* [Work required]: All of the entries are to be written out again verbatim.

* [Record set]:
━━━━━━

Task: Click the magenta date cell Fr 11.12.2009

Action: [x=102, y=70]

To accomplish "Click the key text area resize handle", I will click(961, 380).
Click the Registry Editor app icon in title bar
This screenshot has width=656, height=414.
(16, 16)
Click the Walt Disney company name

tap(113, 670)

━━━━━━

* [Reply to the exercise]:
Task: Click the magenta date cell Fr 11.12.2009

Action: [x=102, y=70]

To accomplish "Click the key text area resize handle", I will click(961, 380).
Click the Registry Editor app icon in title bar
This screenshot has width=656, height=414.
(16, 16)
Click the Walt Disney company name

tap(113, 670)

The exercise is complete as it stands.